ELISA实验操作步骤:
1、固相载体选择
聚苯乙烯:具有较强的吸附蛋白质的性能,抗体或抗原吸附其上后仍保留原来的免yi学活性。
聚氯乙烯:聚氯乙烯对蛋白质的吸附性能比聚苯乙烯高,但空白值也略高。
良好的ELISA板应该是吸附性能好,空白值低,孔底透明度高,各板之间、同一板各孔之间性能相近。
2、包被
①板孔的选择:ELISA级别的微孔板
②抗体选择:选择支持ELISA实验的抗体,根据推荐浓度稀释或摸索*适浓度
③包被缓冲液:pH9.6碳酸盐缓冲液或pH7.2磷酸盐缓冲液
④包被温度:2-8 ℃过夜包被或室温(37℃)包被2h
⑤包被浓度:包被浓度随载体和包被物的性质可有很大的变化。
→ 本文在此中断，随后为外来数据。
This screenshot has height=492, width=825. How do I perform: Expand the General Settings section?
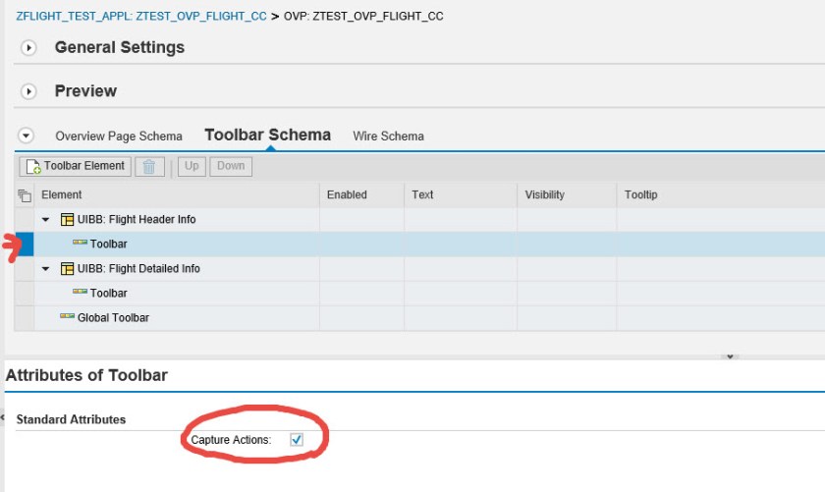click(x=28, y=47)
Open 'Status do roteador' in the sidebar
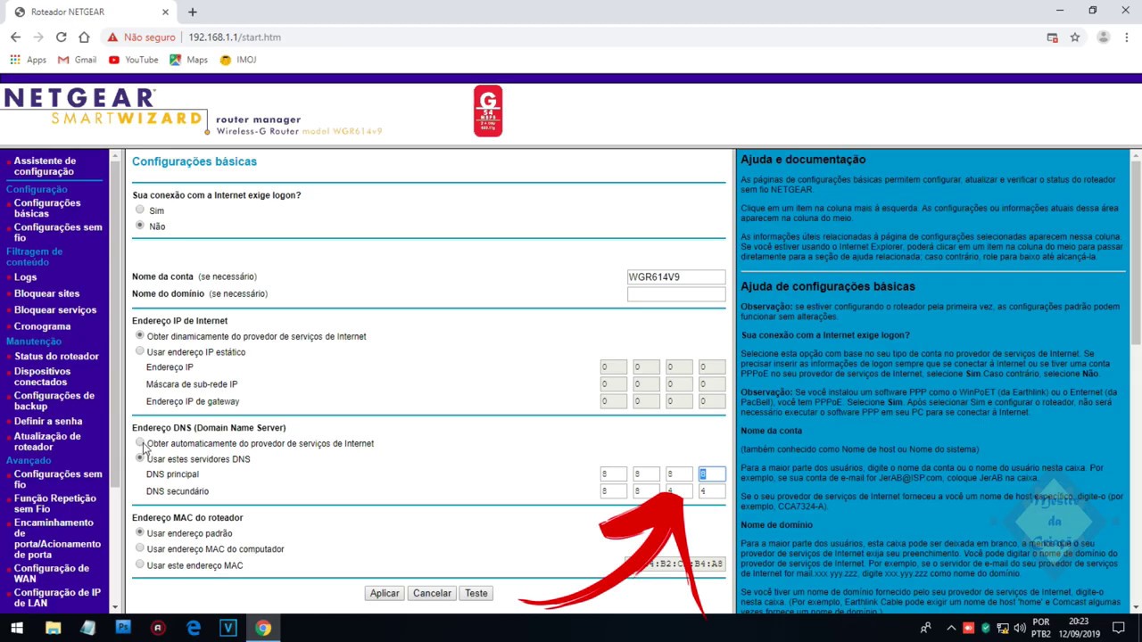The height and width of the screenshot is (642, 1142). point(56,357)
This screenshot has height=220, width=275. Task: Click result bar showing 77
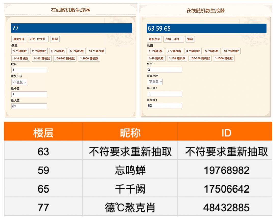[x=71, y=28]
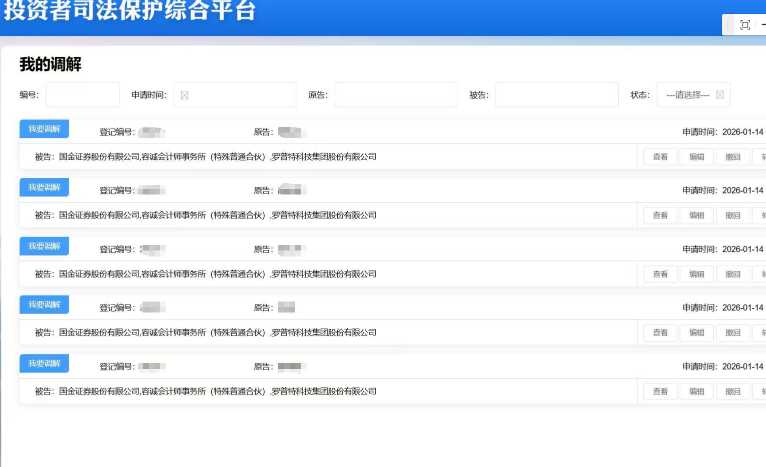Click 查看 on the first record
The image size is (766, 467).
(660, 157)
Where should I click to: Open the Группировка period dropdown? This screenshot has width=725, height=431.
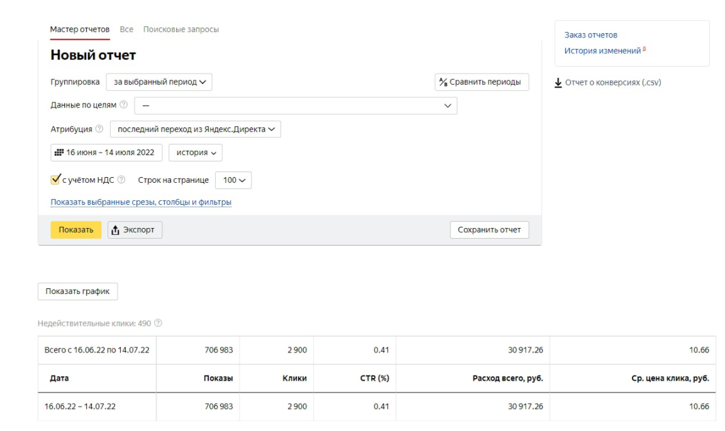(x=159, y=82)
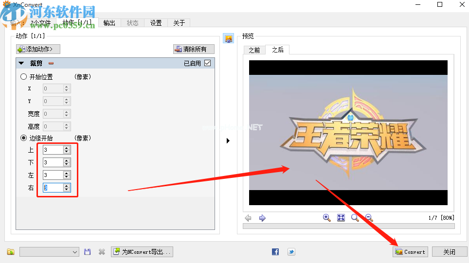
Task: Open the Facebook share icon
Action: [x=275, y=252]
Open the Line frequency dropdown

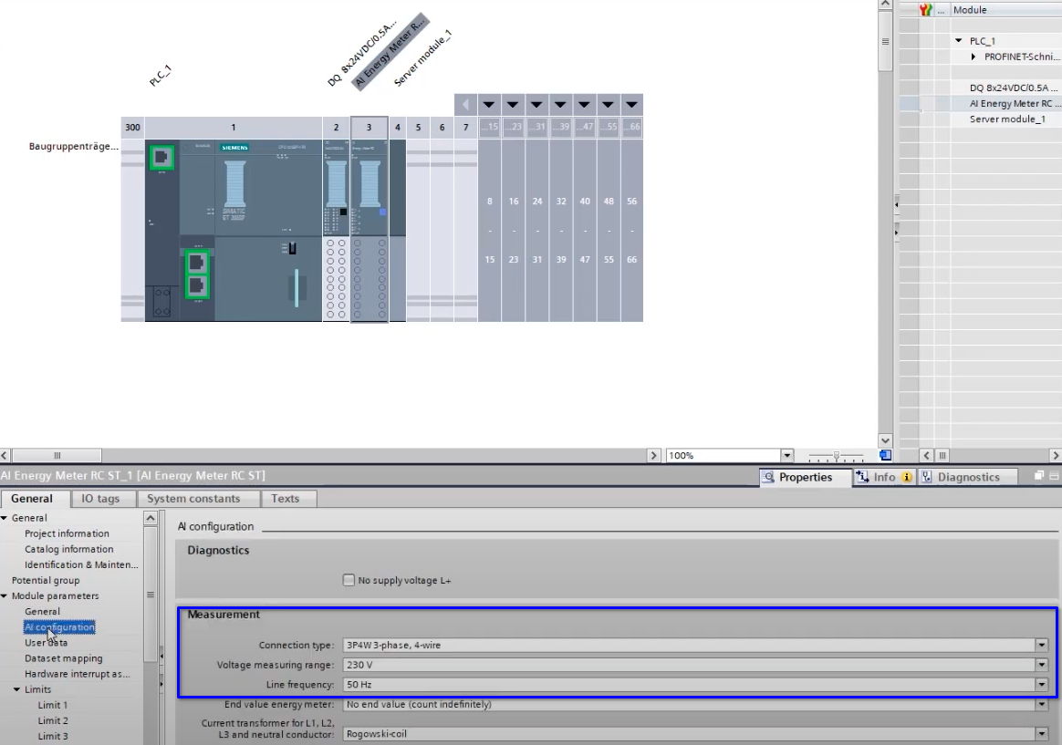1041,684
一般包被浓度为10ug/ml-20ug/ml。
3、封闭
①包被之后一定要立即封闭(封闭非特异性抗体)
②选择效果较好的封闭剂(细胞培养级BSA、Tween等)
4、加样及孵育
①加样时应将所加物加在ELISA板孔的底部,避免加在孔壁上部,并注意不可溅出,不可产生气泡。
②孵育的时间及温度参考试剂盒说明书。如有条件,建议加样孵育时使用shaker震荡仪,推荐轨道直径3mm,转速在500±50rpm;
③检测抗体、酶标物的稀释比例、孵育温度、孵育时间严格根据说明书提示;
④洗板对于ELISA来说,是极其关键的一步,保证ELISA的特异性
⑤封板膜一定要一次一换,切勿二次甚至多次使用,以防交叉污染
5、显色和终止
①使用前需检查,底物在加入96孔板之前应为无色透明
②显色底物需现配现用,避免污染
③孵育时间,说明书上为参考范围,具体需要根据实验条件自行摸索。可参考标曲浓度*大孔的颜色,变为蓝色较明显时即可.